Ich bin kein Mensch, der sich in den Mittelpunkt drängt. Ich hätte mir einfach nur gewünscht, noch mal mit den Jungs auf dem Platz zu stehen, gemeinsam Spiele zu gewinnen und danach ein Kaltgetränk zu genießen und qualitativ hochwertige Gespräche zu führen (lacht).

Gibt es denn etwas, das Sie noch gerne mit dem Verein erlebt hätten?

Ein großer Wunsch war es, noch mal mit meinem kleinem Bruder, der in der ersten Mannschaft spielt, gemeinsam auf dem Platz zu stehen. Dies wird im selben Verein nun leider nicht mehr zu realisieren sein. Vielleicht kann ich meinen neuen Trainer von den Sportfreunden Sölderholz von einem Testspiel gegen den SC überzeugen. Die beiden Trainer kennen sich immerhin schonmal gut. So habe ich etwas Hoffnung, dass mir dieser Wunsch vielleicht nach der Pandemie noch erfüllt werden könnte.

Werden Sie trotzdem noch im Waldstadion vorbeischauen?

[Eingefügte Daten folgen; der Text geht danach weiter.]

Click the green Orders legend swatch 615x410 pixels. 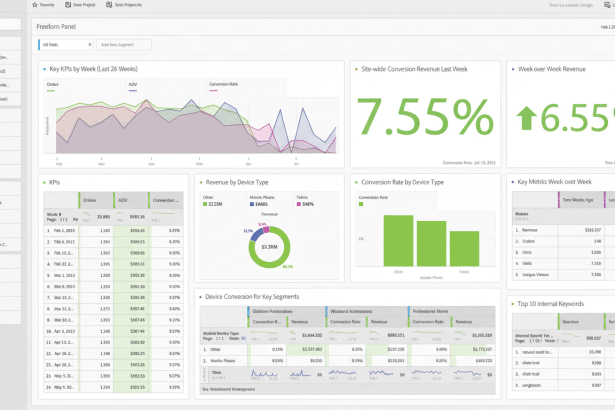[x=51, y=90]
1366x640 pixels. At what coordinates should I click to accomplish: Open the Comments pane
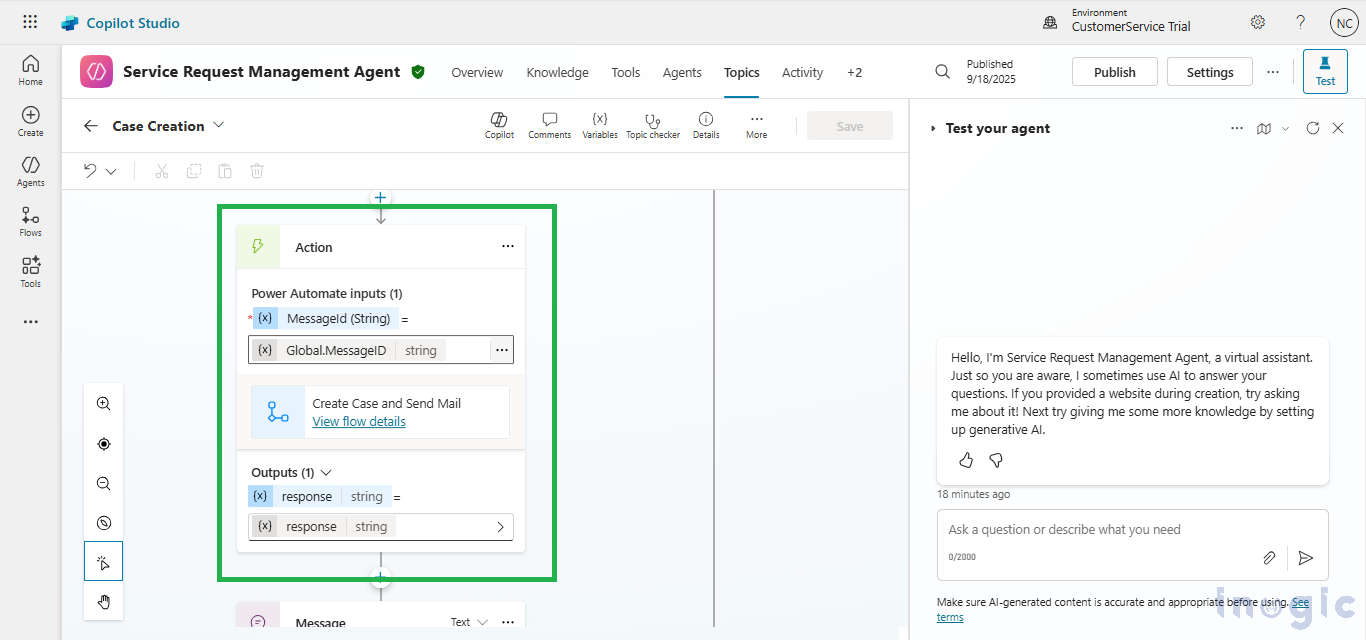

Definitiv! Mein Vater ist mittlerweile ein Vereinsurgestein, da er über Jahre im Verein aktiv ist und dort sehr viel geleistet hat. Derzeit ist er Torwarttrainer der Ersten und dort spielt, wie erwähnt, auch mein kleiner Bruder. Ich werde mich immer sehr freuen, meine Familie und viele andere Menschen, die ich über die Jahre schätzen gelernt habe, dort wieder zu treffen.LB

+++ Info +++

Zuletzt spielte David Becker als Kapitän für die zweite Mannschaft des SC Berchum/Garenfeld. Vorher war er fast fünf Jahre für die Erste aktiv, nachdem er 2008 aus der Jugend hochgerückt war.

Fast die gesamte A-Jugend blieb er dem SC Berchum/Garenfeld treu und führte seine Mannschaft 2011 zum ersten Mal aus der Kreisliga in die Bezirksliga. 1995 fing Becker bei den Minikickern der Jugendspielgemeinschaft SG Garenfeld/Berchum an Fußball zu spielen.